I look down at Mum’s birth chart with unseeing eyes so that all the baby pinks and blues and greens go blurry and run together. Now that I have it I could make it speak. I could find out her state of mind on that Wednesday. I could find out from where the harm—if any—had come. Had a friend set off this chain of events? A co-worker? A…lover? All her secrets—and now I know, she had them, she had them in spades—I could find them all out and fill in all the shadowy spaces in my mother I never knew existed.
Hell, I could ask the chart whether she’s still alive.
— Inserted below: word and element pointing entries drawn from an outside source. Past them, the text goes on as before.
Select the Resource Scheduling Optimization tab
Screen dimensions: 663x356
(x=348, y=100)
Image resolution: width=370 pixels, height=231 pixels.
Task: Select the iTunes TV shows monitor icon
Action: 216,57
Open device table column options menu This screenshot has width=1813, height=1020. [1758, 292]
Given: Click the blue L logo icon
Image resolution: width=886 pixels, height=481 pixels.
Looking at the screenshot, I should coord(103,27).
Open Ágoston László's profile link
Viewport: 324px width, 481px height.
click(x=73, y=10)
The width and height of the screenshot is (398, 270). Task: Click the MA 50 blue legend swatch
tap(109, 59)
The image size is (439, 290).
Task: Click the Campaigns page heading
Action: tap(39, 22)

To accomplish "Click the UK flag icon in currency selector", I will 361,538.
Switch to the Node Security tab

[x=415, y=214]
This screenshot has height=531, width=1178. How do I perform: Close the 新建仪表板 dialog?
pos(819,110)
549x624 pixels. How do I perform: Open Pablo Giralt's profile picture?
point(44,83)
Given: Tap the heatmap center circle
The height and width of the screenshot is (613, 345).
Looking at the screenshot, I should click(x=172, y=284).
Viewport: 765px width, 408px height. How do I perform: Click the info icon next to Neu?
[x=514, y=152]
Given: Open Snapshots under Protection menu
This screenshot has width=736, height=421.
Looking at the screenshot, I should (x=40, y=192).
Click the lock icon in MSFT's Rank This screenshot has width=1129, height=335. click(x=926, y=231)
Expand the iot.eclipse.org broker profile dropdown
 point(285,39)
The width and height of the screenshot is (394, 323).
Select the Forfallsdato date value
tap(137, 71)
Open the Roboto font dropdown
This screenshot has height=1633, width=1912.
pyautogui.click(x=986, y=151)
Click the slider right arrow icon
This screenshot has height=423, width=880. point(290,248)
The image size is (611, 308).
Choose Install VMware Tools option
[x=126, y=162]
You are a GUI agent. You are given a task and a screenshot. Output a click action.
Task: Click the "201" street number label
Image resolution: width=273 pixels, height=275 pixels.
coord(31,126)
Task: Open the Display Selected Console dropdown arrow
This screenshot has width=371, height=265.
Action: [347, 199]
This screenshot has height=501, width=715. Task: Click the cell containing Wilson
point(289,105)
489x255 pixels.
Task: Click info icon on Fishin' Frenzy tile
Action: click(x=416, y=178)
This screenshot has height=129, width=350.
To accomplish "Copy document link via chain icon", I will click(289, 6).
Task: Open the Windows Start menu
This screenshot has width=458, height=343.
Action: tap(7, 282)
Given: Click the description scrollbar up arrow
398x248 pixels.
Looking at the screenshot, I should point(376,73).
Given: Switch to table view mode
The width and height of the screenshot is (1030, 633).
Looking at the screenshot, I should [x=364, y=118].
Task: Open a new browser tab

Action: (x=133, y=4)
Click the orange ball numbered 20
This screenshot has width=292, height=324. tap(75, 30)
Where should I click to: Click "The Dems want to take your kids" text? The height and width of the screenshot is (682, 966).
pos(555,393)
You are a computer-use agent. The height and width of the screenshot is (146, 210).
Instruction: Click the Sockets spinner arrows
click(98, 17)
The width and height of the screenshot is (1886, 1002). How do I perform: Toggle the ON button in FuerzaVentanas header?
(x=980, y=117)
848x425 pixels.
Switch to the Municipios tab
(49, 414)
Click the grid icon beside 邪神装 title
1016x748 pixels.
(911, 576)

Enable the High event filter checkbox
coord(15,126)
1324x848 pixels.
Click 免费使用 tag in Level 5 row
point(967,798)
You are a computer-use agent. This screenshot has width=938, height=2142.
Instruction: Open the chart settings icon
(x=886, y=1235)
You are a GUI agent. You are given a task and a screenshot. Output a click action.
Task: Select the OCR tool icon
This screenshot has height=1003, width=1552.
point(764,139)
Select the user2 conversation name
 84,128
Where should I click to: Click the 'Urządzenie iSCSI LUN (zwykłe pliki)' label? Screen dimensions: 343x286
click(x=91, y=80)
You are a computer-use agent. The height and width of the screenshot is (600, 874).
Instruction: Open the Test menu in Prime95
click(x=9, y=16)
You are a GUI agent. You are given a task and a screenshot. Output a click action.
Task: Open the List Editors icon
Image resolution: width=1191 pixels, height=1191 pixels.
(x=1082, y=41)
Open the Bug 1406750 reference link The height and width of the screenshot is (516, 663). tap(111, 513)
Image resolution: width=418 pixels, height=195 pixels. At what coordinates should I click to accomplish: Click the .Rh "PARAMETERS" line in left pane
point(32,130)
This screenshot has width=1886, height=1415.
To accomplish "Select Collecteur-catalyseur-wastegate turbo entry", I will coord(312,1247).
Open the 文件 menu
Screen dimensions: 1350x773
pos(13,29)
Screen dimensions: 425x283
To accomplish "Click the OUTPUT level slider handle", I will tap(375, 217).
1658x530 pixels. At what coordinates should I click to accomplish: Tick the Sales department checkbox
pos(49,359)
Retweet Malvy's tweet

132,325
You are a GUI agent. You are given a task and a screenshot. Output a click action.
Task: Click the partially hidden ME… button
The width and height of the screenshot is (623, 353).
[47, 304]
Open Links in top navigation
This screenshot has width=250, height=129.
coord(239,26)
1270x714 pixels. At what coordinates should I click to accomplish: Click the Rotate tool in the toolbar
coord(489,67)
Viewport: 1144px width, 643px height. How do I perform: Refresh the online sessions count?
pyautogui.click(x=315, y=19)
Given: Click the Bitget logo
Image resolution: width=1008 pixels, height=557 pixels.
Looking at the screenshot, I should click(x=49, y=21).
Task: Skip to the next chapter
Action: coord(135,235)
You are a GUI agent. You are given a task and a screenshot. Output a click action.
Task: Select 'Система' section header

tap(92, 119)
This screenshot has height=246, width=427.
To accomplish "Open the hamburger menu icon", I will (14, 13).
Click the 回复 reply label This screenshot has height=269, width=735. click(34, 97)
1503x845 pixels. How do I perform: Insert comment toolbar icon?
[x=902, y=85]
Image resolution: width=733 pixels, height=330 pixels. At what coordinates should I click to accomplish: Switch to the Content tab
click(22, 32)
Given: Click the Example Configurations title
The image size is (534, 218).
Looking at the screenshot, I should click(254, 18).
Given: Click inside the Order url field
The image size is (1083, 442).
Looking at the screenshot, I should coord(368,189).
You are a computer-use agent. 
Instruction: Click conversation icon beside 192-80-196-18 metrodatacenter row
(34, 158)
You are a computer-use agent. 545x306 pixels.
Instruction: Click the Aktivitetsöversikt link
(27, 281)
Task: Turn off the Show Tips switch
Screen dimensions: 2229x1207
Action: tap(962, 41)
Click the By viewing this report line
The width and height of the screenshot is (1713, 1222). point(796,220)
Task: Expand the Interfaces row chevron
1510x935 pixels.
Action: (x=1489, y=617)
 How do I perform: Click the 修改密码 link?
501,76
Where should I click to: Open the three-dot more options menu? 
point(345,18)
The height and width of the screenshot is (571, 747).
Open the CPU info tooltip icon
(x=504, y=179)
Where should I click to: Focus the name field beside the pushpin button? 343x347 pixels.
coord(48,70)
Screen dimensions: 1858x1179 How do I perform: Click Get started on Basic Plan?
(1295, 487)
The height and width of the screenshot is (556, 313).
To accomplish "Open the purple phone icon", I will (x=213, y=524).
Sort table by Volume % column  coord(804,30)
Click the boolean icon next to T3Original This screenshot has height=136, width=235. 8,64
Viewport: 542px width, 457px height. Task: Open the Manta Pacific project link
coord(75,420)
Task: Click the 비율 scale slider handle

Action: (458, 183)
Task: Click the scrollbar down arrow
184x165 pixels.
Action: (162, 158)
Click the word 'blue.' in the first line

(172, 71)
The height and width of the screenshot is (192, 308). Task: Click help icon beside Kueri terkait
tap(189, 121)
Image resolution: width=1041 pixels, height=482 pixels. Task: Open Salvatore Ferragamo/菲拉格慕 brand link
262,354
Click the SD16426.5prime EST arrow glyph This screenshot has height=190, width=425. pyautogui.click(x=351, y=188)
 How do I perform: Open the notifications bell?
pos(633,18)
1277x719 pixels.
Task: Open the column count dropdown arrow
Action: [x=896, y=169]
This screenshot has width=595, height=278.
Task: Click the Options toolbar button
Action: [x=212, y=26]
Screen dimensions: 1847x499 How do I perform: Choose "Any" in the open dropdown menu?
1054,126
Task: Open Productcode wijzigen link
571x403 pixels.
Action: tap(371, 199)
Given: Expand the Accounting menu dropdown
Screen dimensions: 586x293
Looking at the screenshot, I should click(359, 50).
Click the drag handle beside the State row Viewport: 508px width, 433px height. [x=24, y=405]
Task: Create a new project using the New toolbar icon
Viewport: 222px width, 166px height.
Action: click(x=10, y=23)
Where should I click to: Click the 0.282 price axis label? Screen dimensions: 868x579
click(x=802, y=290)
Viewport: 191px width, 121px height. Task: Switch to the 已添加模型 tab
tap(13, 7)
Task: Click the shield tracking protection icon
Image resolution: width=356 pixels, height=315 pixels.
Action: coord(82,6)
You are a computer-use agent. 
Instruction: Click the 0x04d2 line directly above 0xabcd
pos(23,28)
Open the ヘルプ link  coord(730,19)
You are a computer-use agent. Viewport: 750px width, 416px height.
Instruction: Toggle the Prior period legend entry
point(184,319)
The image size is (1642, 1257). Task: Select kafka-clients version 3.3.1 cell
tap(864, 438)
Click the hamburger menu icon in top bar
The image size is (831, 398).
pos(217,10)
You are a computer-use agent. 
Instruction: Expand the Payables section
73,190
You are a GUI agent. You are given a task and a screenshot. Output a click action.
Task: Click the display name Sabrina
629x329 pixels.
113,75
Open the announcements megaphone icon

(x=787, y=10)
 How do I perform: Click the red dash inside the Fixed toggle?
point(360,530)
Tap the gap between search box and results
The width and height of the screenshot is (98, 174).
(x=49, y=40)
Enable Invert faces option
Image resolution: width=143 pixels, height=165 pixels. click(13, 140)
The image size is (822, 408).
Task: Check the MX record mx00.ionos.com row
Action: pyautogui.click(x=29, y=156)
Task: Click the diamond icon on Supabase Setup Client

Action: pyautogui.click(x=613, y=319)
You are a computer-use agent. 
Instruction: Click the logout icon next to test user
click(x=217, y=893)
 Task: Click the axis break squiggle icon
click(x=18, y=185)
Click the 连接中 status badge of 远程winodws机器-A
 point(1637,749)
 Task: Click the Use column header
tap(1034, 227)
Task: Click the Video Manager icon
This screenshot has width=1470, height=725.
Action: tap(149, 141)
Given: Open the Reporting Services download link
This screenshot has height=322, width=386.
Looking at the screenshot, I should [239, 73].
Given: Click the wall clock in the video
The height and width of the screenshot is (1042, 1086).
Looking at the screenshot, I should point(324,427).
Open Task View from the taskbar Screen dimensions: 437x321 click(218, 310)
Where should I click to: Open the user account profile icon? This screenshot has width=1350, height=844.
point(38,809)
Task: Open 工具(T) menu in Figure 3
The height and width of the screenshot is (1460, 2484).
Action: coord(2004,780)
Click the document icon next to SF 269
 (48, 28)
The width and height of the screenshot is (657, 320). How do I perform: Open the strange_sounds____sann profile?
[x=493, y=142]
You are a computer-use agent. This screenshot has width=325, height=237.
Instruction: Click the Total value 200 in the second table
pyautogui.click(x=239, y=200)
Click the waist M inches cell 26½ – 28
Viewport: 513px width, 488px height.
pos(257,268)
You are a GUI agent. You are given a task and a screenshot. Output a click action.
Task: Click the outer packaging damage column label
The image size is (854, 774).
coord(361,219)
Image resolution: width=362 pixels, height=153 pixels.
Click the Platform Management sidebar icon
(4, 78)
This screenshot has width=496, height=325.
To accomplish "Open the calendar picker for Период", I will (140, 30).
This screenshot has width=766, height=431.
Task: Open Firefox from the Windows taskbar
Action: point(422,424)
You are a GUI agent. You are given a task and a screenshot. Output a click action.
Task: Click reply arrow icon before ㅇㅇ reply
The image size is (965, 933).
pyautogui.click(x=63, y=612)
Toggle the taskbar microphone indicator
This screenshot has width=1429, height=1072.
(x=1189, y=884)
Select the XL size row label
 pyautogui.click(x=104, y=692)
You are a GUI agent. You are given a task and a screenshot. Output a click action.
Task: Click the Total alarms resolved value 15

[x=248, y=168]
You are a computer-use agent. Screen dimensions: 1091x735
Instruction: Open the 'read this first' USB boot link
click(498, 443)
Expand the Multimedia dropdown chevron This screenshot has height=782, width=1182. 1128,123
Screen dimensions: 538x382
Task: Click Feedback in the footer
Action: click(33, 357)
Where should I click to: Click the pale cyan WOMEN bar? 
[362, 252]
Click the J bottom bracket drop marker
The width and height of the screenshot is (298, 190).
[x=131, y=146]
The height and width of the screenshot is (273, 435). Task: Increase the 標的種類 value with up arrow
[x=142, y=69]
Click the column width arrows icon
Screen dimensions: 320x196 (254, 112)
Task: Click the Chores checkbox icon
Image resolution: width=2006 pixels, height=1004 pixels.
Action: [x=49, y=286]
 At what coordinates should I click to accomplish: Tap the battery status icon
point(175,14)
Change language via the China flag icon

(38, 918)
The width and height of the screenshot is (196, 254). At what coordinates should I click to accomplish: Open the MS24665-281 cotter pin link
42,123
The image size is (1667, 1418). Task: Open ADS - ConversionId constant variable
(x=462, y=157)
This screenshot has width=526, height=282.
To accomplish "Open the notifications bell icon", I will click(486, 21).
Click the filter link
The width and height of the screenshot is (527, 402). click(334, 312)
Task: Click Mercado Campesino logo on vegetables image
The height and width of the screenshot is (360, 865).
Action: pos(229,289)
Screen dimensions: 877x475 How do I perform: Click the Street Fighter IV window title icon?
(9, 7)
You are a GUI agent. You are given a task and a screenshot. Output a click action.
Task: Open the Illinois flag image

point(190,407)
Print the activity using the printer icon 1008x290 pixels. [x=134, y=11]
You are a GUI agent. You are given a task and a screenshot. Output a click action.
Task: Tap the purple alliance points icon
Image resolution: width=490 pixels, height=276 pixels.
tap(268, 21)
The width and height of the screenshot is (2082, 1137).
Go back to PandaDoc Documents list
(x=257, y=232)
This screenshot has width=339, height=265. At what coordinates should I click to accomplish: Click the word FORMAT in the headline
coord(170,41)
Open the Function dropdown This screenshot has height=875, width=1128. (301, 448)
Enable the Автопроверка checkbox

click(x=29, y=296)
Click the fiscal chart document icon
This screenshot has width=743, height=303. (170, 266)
And my own birth chart—it’s right here. I could torture it, too. Set my life on some narrow pathway I might never get off. Find out how long I’ll live, how I’ll die; whether I’ll ever be kissed, or have children, a breakdown, a lottery win, a house.
Or find someone to love me again, the way I have been loved my entire life.
For a second, before the tears stream down, a familiar cluster of stars in the first house seems to leap out at me. And I realise with a shock that my chart is the one from the front of all the journals, Mum’s journals.
House Aries. My house.
What had Wurbik said? She wouldn’t even start a case if the job wasn’t compatible with this chart. Mine.
Find the pattern and you find the person.
Suddenly, I’m howling, ripping at all the papers, all the printouts, until there’s a blizzard of torn paper, the pieces mixed up and scattered and impossible to put back together. The fate of all the Crowes, to be scattered and destroyed and made lesser, pulled to pieces: as a people, as a family. It’s like we’ve always been the one person anyway—destined to die young; dying then being reborn, only to die again. Leaving our daughters motherless.
In the midst of the storm I hear the door open, and Simon’s standing there, still in his clothes and boots, the left side of his face creased from sleep. He doesn’t ask me what I’m doing. He just pulls me to my feet and wipes at my eyes with the pads of his bruised thumbs and rocks me in his arms until I stop bashing at him, bashing at the world, and he says, ‘Cenna, Cenna, it’s going to be all right.’